A dashboard that will provide statistics on content overlap and content availability.
- Status: brainstorm
- DRI/Team:
- Effort Needed:
- Prerequisite(s): RFM 8
- Value: LOW
- Report: <insert link to report once work is complete>
Measure and analyze the performance of retrieving content between IPFS and Web2 for overlapping content, e.g. time to first byte.
...
...
- Status: ready
- Area/Project of Measurement: IPFS
- DRI/Team:
- Effort Needed:
- Prerequisite(s):
- Value: HIGH
- Report: <insert link to report once work is complete>
While IPFS is in theory less centralized than Web2, it will be interesting to measure that decentralization in practice.
There are a lot of nodes deployed in cloud operators, adding an element of centralized operation in the system, which has not been quantified until now.
Excessive dependency on centralized cloud operators may have performance and resilience implications that are not apparent and which should be investigated further.
- Crawl and find all the DHT server (i.e., dialable) nodes.
- From the IP address of those nodes, identify whether they are hosted in one of the big cloud providers, which make their IP address ranges publicly available.
- We currently cannot do the same for DHT client peers, as these are not shown in the DHT. But it would be great to be able to do that too.
- Exclude the nodes that are hosted in cloud infrastructure (as these should be dialable from everywhere) and cross-check the rest of the DHT server nodes from several vantage points (to avoid the case were a peer is reachable from one peer, but not from some other). In fact, in order to be able to do this, it would be great if we could run the crawler from several DHT servers not operating from within cloud infrastructure.

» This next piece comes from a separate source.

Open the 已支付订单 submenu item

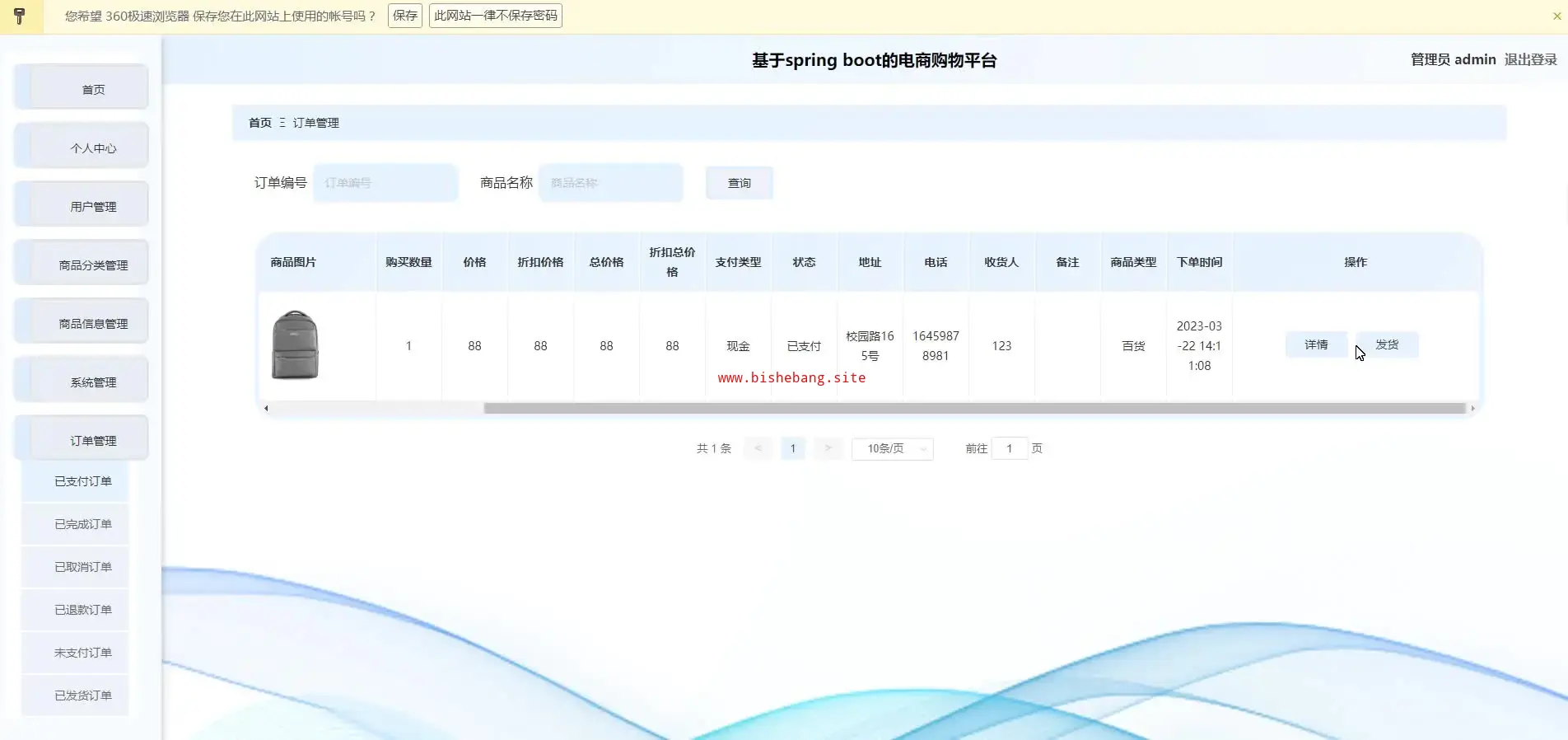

- Percentage of nodes operating from within cloud infra as compared to "normal" peers.
- Stability of the above result: if we get snapshots of those measurements (or re-run the crawl several times), are results consistent, or do they fluctuate?
- Status: brainstorm
- DRI/Team:
- Effort Needed:
- Prerequisite(s):
- Value: MEDIUM
- Report: <insert link to report once work is complete>
Once we have mapped the topology of the network, it may be useful to map the links (or sections of the network) that have the capacity to exchange more traffic at a faster rate. Measuring this may not be trivial, but we can have a good sense of what is happening with a latency map.
...
...
- Status: brainstorm
- DRI/Team:
- Effort Needed:
- Prerequisite(s):
- Value: HIGH
- Report: <insert link to report once work is complete>
It would be great to have an idea of the percentage of content that is served through the IPFS Gateways, as compared to regular IPFS server nodes. If we find that the vast majority of content is served from gateways, we need to further investigate the reason why.
- Are gateways more trusted by users, i.e., are users explicitly requesting content through gateways?
- Are they constantly more dialable than other nodes and therefore requests end up being served by them?
- Do they have bigger cache than normal DHT server nodes?
What are the implications if gateways serve most of the content?
- Excessive reliance on IPFS gateways needs to be investigated further: are there any risks with that mode of operation? Could such a result mean that the network is more centralised than we previously thought?
- There is an increase in the bandwidth requirement for public gateways if they end up serving a big amount of traffic. It is worth noting that in many cases this will not be traffic pinned on the specific gateway.
As a further step it would be great to take measurements to see the delivery latency between serving content through the gateway and through normal DHT server nodes.
- Gather a large number of CIDs, e.g., from Hydra nodes, or by sniffing bitswap WANT_LISTs.
- Disable the DHT and initiate Bitswap queries for the list of CIDs.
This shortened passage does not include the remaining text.